Value-Based Decision-Making in Benefit Design
The trends that are emerging around healthcare coverage are now driving value-based decision-making to encompass both clinical and economic performance in an employer-sponsored health benefit plan. That approach includes the integration of care processes and payment with greater alignment across the continuum of care. Such an integrated approach is necessary to achieve the optimal economic and clinical design intentions that would meet the business goals of the entity.
Plan sponsors have been seeking a value-based perspective around the total cost of care that can be easily implemented across a large variety of entities with differing yet similar business goals for healthcare coverage outcomes. Employers and value are a natural mix but, at the same time, they are heterogeneous. Recognizing these differences and similarities can hasten the adoption of innovation in benefit design by employers in collaboration with their benefit advisors as well as their vendors.
Considering that patients with RA are now routinely managed with biologic therapies, benefit innovation needs to encompass the new decision framework for clinical and economic parameters.

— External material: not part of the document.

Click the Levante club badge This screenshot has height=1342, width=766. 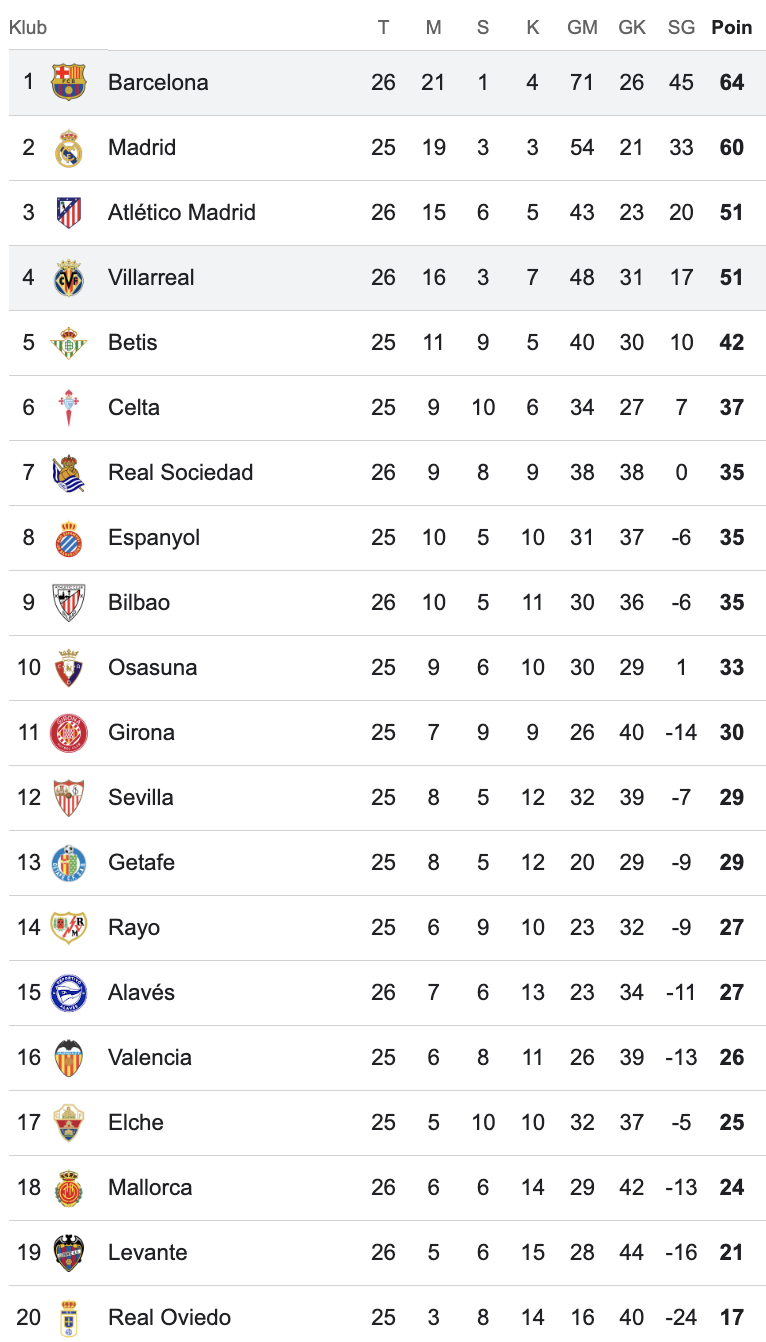(x=69, y=1252)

For example, the site of administration in the human body, as well as ownership around the site of care where clinicians practice has created confusion in current benefit administration. Such approaches have often caused key stakeholders to interact at cross-purposes because of the inadequacy of benefit design for modern healthcare coverage.
Better aligning, organizing, and encouraging a more balanced approach through benefit designs with incentives can foster better economic and clinical outcomes not only for employers as the purchasers of healthcare, but for other stakeholders with a vested interest in the same outcome measures.
More Solutions Are Needed
The eventual solutions will require all of the key stakeholders to understand each other’s perspectives and develop multistakeholder-sensitive changes as part of any value-based benefit design for patients with RA.

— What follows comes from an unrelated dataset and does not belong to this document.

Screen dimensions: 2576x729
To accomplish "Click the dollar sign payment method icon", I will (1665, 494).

Although mandates will evolve as a result of the healthcare reform framework now in place, many clinical practice decisions and benefit design innovations are likely to occur first in the commercial sector ahead of any implementation action by the Centers for Medicare & Medicaid Services or by Congress.
The speed at which change is now occurring in the private sector and as a response to commercial entity interests can show the way to achieving the value-based benefit designs envisioned within healthcare reform. It is now up to the commercial marketplace to accomplish the innovation and execution to avoid unwanted solutions or coverage alternatives that are less than desirable for employers and for patients with RA.